Ineligible Uses of Grant Funds
- Federal funds and matching contributions may not be used to procure or obtain equipment, services, or systems (including entering into or renewing a contract) that uses telecommunications equipment or services produced by Huawei Technologies Company or ZTE Corporation (or any subsidiary or affiliate of such entities) as a substantial or essential component, or as critical technology of any system. Refer to Public Law 115-232, section 889 for additional information.
- NFWF funds and matching contributions may not be used to support political advocacy, fundraising, lobbying, litigation, terrorist activities or Foreign Corrupt Practices Act violations.
- NFWF funds may not be used to support ongoing efforts to comply with legal requirements, including permit conditions, mitigation and settlement agreements. However, grant funds may be used to support projects that enhance or improve upon existing baseline compliance efforts.
- Equipment: Applicants are encouraged to rent equipment where possible and cost-effective or use matching funds to make those purchases. NFWF acknowledges, however, that some projects may only be completed using NFWF funds to procure equipment. If this applies to your project, please contact the program staff listed in this RFP to discuss options.
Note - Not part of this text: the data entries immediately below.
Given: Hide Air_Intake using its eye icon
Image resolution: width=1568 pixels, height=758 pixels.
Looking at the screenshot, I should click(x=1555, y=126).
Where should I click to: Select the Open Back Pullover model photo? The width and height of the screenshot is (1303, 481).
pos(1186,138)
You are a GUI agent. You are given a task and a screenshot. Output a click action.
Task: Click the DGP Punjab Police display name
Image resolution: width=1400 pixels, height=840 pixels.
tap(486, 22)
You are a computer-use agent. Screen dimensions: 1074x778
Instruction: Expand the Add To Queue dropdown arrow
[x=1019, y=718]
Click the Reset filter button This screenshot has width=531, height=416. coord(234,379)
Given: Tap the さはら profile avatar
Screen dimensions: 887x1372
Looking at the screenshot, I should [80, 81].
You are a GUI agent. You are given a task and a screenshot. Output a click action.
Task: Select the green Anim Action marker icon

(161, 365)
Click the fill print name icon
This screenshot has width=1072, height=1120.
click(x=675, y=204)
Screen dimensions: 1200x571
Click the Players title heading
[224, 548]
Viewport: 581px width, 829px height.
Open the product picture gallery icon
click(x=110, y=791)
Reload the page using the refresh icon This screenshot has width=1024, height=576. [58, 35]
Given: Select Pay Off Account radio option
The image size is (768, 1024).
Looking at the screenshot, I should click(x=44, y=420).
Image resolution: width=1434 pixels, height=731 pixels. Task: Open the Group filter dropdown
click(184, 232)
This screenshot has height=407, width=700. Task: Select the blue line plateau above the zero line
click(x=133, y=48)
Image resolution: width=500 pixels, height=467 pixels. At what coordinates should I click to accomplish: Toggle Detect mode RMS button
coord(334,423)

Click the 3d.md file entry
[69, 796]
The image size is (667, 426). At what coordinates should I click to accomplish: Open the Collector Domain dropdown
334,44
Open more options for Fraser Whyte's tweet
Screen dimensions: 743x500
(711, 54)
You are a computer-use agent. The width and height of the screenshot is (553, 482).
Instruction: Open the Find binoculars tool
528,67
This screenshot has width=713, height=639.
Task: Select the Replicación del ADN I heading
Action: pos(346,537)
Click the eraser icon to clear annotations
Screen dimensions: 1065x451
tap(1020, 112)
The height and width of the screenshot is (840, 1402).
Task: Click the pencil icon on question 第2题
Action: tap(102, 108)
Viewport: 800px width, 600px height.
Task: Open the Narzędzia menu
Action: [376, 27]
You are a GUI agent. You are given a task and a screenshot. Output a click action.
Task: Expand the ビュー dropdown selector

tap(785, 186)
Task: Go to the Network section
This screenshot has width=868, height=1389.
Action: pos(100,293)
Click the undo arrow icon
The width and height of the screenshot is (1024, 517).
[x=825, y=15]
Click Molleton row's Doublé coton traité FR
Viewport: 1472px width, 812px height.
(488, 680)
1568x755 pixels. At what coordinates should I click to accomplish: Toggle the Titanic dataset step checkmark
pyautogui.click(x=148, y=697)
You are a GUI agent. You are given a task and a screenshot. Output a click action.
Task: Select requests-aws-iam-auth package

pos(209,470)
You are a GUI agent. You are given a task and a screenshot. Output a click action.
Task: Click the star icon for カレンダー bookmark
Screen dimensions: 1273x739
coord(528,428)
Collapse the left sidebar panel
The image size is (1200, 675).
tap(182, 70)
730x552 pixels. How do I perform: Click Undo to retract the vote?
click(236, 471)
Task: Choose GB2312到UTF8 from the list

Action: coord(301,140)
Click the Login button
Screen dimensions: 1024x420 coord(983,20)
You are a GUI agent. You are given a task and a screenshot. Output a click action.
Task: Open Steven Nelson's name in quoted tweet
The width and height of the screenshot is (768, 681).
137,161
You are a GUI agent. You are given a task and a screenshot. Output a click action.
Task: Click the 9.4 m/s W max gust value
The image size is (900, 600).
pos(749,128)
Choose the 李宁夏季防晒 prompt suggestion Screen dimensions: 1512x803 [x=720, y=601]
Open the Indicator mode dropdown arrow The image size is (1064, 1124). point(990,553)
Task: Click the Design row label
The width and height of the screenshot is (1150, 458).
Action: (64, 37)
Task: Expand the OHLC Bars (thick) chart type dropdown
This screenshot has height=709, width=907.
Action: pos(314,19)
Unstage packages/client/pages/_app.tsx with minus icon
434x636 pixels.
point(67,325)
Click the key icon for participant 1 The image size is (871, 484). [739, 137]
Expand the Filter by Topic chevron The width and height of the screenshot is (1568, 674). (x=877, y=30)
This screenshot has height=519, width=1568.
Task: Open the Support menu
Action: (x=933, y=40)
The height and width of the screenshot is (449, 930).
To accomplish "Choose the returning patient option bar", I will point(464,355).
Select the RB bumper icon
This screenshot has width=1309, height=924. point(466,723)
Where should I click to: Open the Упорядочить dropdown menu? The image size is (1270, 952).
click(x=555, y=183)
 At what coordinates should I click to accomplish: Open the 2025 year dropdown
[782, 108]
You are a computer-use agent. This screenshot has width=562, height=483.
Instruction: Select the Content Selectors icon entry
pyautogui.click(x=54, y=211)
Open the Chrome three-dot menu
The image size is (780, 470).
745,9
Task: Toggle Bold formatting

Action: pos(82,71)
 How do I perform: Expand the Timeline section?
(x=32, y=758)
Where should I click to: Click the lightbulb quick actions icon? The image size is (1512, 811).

FUNDING AVAILABILITY AND MATCH
The Lower Mississippi Alluvial Valley Restoration Fund anticipates awarding approximately $1.4 million in grants in FY 2022. Grant awards are expected to range from $100,000 to $500,000, depending on the overall scale of the project. Applicants considering proposals outside of this funding range are encouraged to contact NFWF prior to submitting. This program has one annual application cycle.
Project Period: Anticipated completion time for funded projects typically will be 24-36 months following finalization of a grant agreement. Significant progress with project implementation is expected to be achieved in year one, including interim deliverables. Project start and end dates should define the period during which all proposed work is accomplished, all requested funds are spent and all matching funds are spent or applied.
Matching Funds: Projects should have a minimum match of 1:1 non-federal cash or in-kind, but larger match ratios and matching fund contributions from a diversity of partners are encouraged and will be more competitive.2 Projects unable to provide a 1:1 non-federal match are eligible, but applicants must contact NFWF to discuss match waiver options prior to submitting a proposal. Applicants are encouraged to describe federal partner contributions in the proposal narrative, although those contributions will not count toward the minimum match requirement.
All proposals will be screened for relevance, accuracy, completeness and compliance with NFWF and funding source policies. Proposals will then be evaluated based on the extent to which they meet the following criteria.
Program Goals and Priorities – Project contributes to the Program’s overall habitat and species conservation goals, and has specific, quantifiable performance metrics to evaluate project success. Project addresses one or more of the program priorities.
Technical Merit – Project is technically sound and feasible, and the proposal sets forth a clear, logical and achievable work plan and timeline. Project engages appropriate technical experts throughout project planning, design and implementation to ensure activities are technically-sound and feasible.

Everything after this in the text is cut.